For corporations caught out of integrity the consequences are steep. Think Volkswagen and the recent “emissionsgate” scandal. The company endured multiple regulatory investigations, the CEO resigned, their stock price fell by a third and perhaps most damaging of all is the erosion of consumer trust in the Volkswagen brand.

The consequences for us personally can be equally grave, like not getting the job for sketchy associations or questionable online posts. Once on the job, your personal reputation is always a reflection of your employer who wants to neutralize negative exposure. I’ve known of elementary school teachers fired after posting partying selfies, for instance. 

You’re in control of how you’re perceived by potential clients, future bosses and yes, even future dates, so clearly you want to expose and promote the best of yourself. You get to decide what people know about you. In this way, personal branding is an act of public self-creation. Take the care required to make the right impression.

For other obvious reasons, you also want w to be as honest and as authentic as possible. This means consistency across media and in person such that wherever someone encounters you, it resonates as the real you. Don’t kid yourself: you are not smarter than everyone else and if you're shucking, jiving or simply lying, you will be found out. Never mind that the most exhausting thing you can be in inauthentic. Just ask anyone who's done it.

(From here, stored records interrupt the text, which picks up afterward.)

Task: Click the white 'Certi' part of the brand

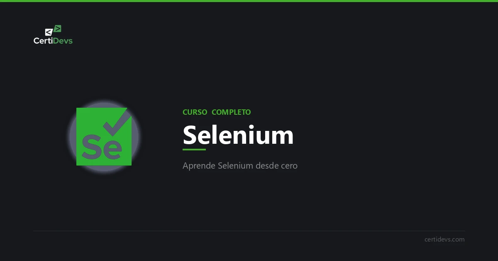Action: [43, 41]
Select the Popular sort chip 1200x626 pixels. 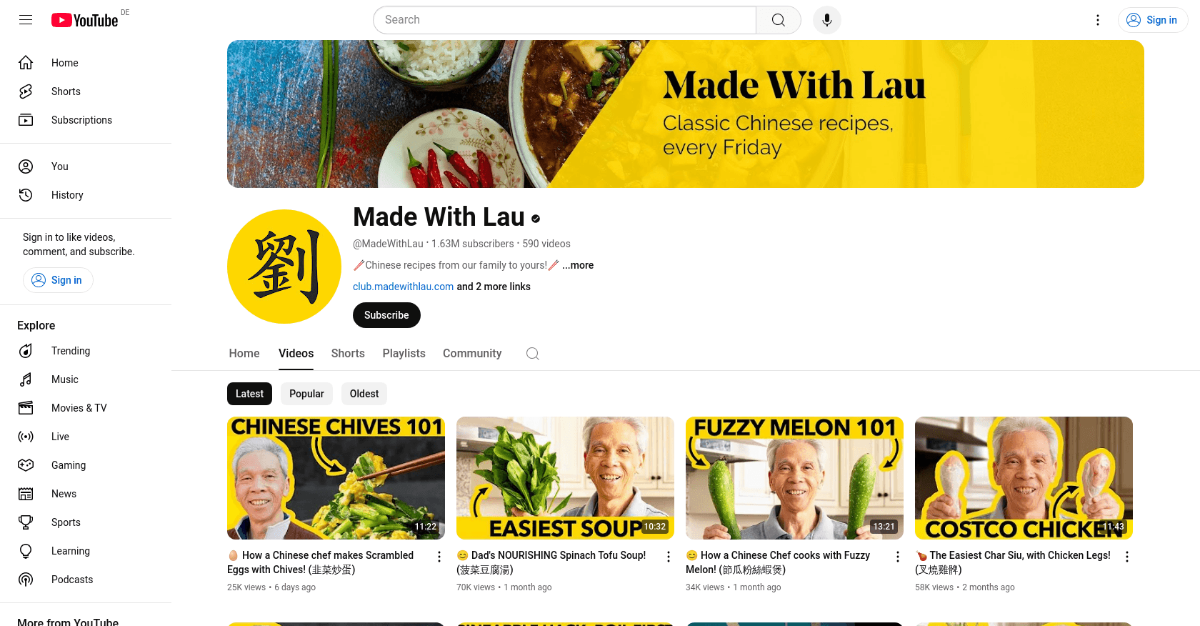306,394
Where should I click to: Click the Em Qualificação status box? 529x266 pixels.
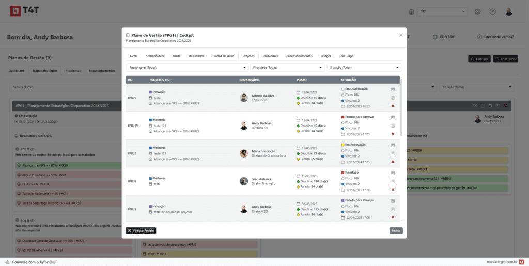click(x=343, y=89)
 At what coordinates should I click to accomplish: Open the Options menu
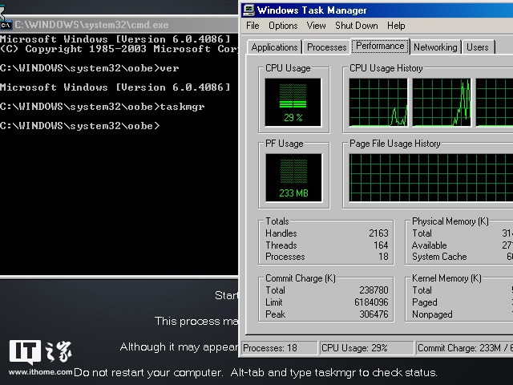click(283, 26)
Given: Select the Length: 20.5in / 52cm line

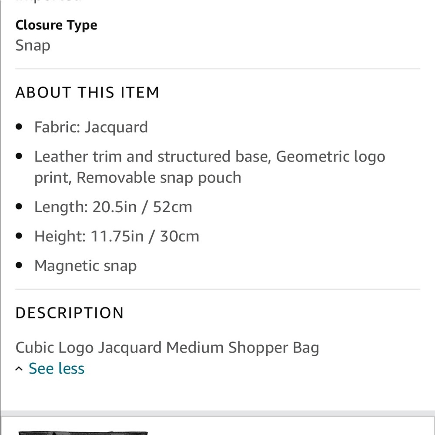Looking at the screenshot, I should (x=114, y=207).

If we think about beloved brands like Apple, Starbucks or Nike, what ultimately drives our loyalty is the same thing that drives all our important relationships: trust. Corporations build trust by consistently delivering on their promises – that is, they're always who and what they say they are.

You might say my lawyers, for all their apparent brilliance, spectacularly failed Personal Branding 101.

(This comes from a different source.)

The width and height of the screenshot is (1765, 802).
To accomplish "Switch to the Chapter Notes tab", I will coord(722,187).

Where they did get it right is differentiation. In personal branding as in corporate, you want to position yourself in unique ways in order to stand out. These two were all that, each with their unusual legal specialization and equally curious and exceptional personal stories. The problem is that differentiation isn’t a stand-alone marketing strategy. Integrity is key. If and when it’s discovered that your character or values don’t line up with your messaging and you can't, in fact, deliver, it won't matter how distinctive you are, there’s a good chance the fans you lose will never come back. Or worse.

On the other hand, when your personal brand is consistent, unique and authentic, it can be used to successfully consult, freelance, drive more traffic and trust to the company you work for or win the best girl in the place.  If you don't consciously build it for yourself, others will build it for you - people "out there" are creating your personal brand, even as you read this. Ensure you're controlling the conversation. Your professional and private life depends on it.